ТРЕБОВАНИЕ:
Перепишите записи ниже в CSV с двумя столбцами, «текст» и «ответ», по одной строке на запись, каждое поле в кавычках, переносы строк внутри поля замените пробелами. Начните со строки, где есть «You are a computer-use agent. This», и остановитесь после строки, где есть «click(x=9, y=31)» (обе включительно), а изображения в ответ не включайте.

ЗАПИСИ НАБОРА ДАННЫХ:
-*-*-

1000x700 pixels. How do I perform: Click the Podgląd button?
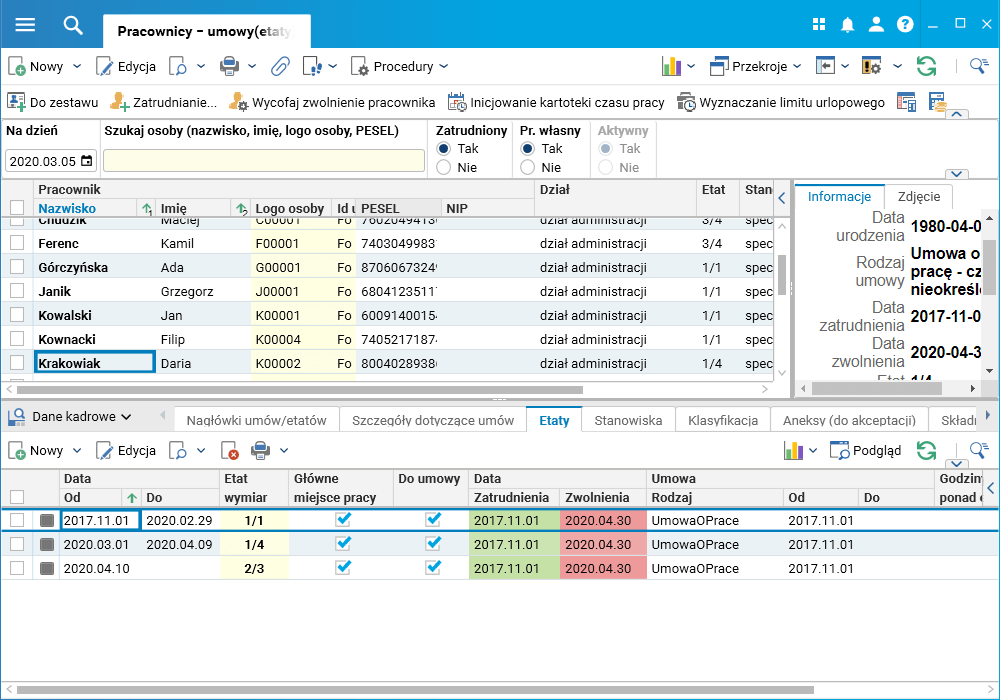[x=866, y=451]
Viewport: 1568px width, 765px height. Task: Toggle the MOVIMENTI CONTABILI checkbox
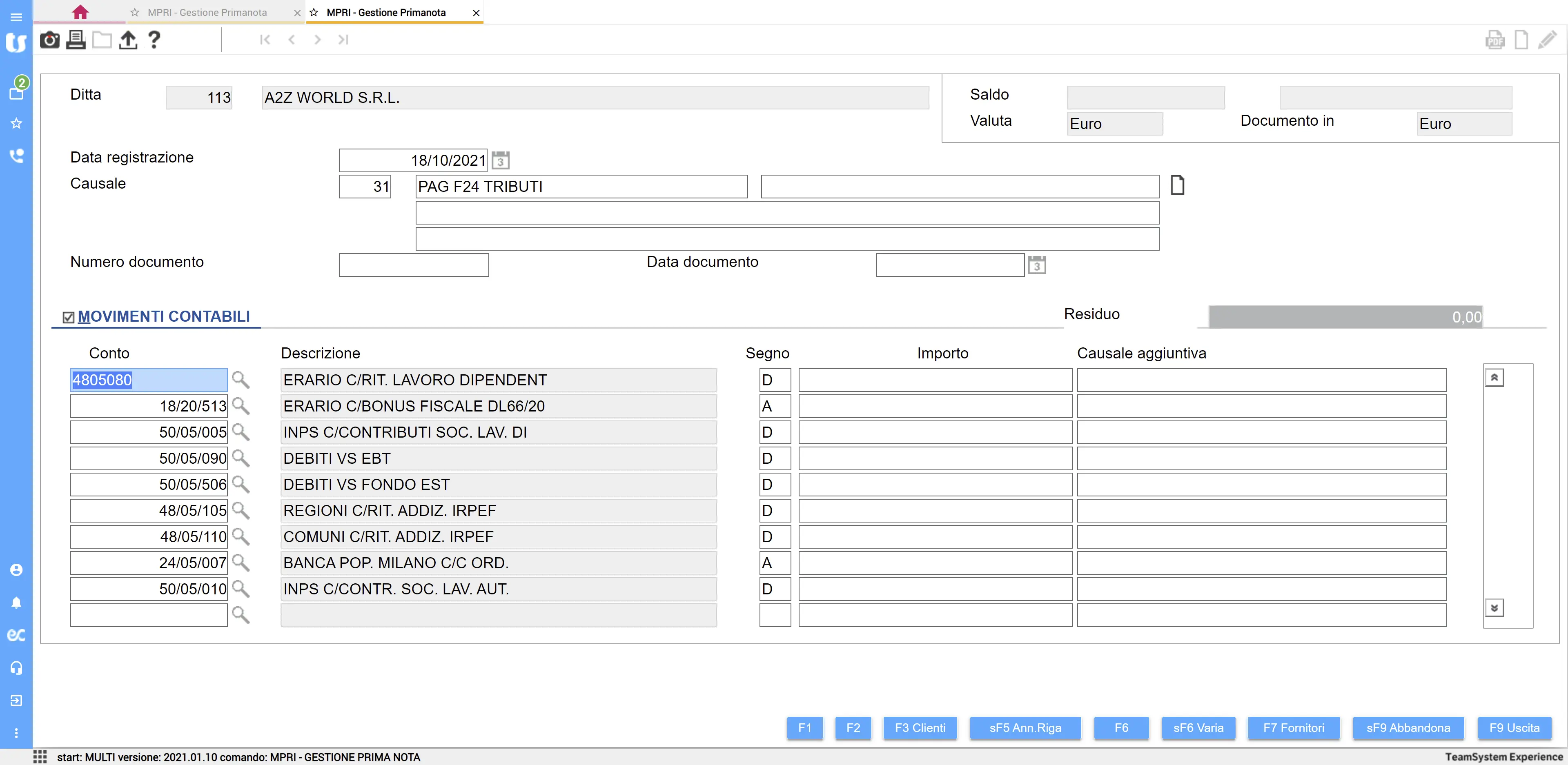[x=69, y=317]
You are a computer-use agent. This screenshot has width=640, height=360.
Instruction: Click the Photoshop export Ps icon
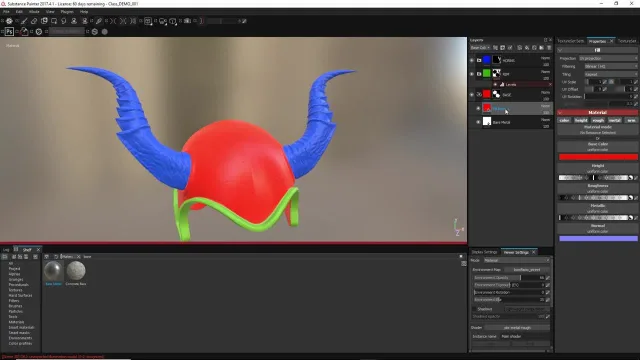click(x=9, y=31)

-*-*-

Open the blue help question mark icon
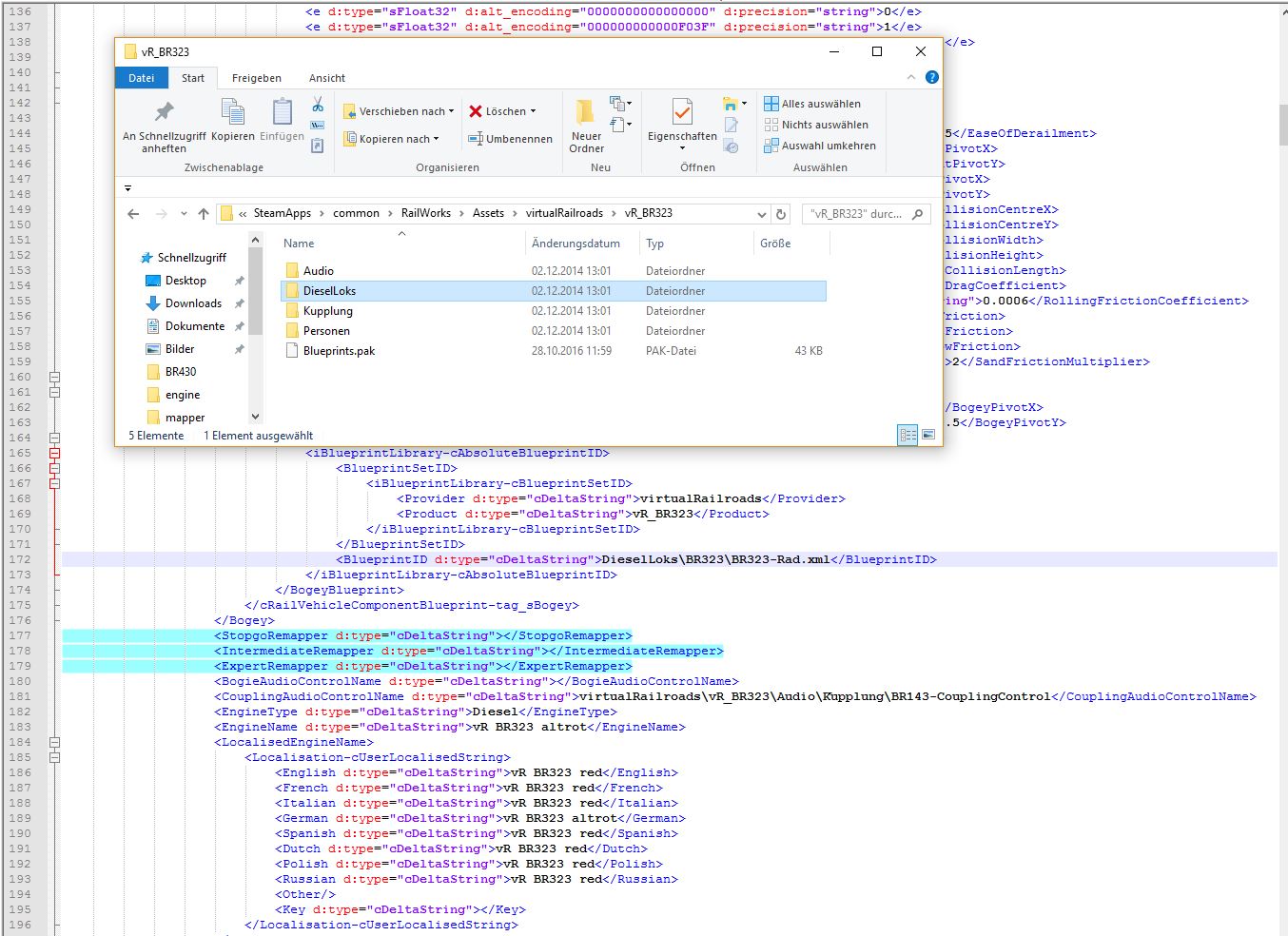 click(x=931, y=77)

-*-*-

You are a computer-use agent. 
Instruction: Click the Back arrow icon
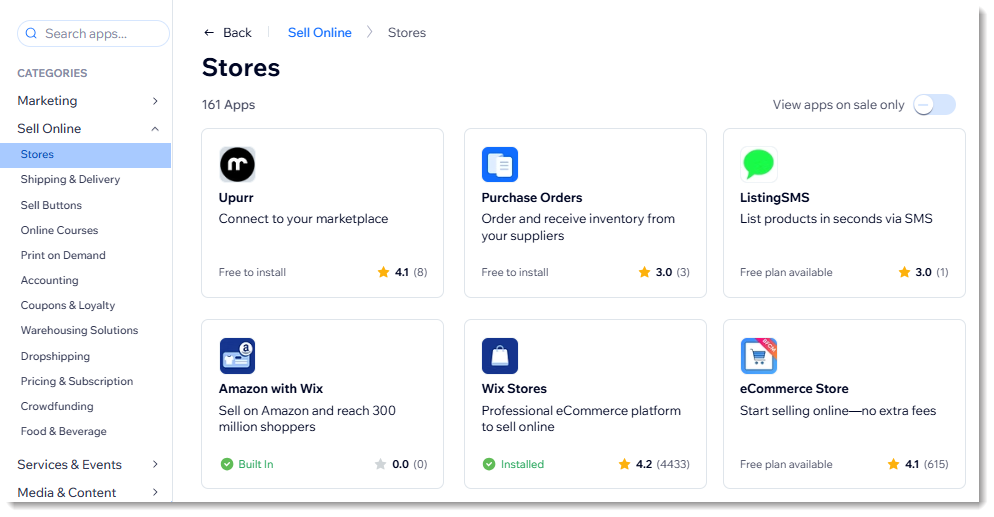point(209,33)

-*-*-

ПИСЬМЕННОЕ РЕШЕНИЕ:
текст,ответ
"You are a computer-use agent. This screenshot has width=640, height=360. Instruction: Click the Photoshop export Ps icon","click(x=9, y=31)"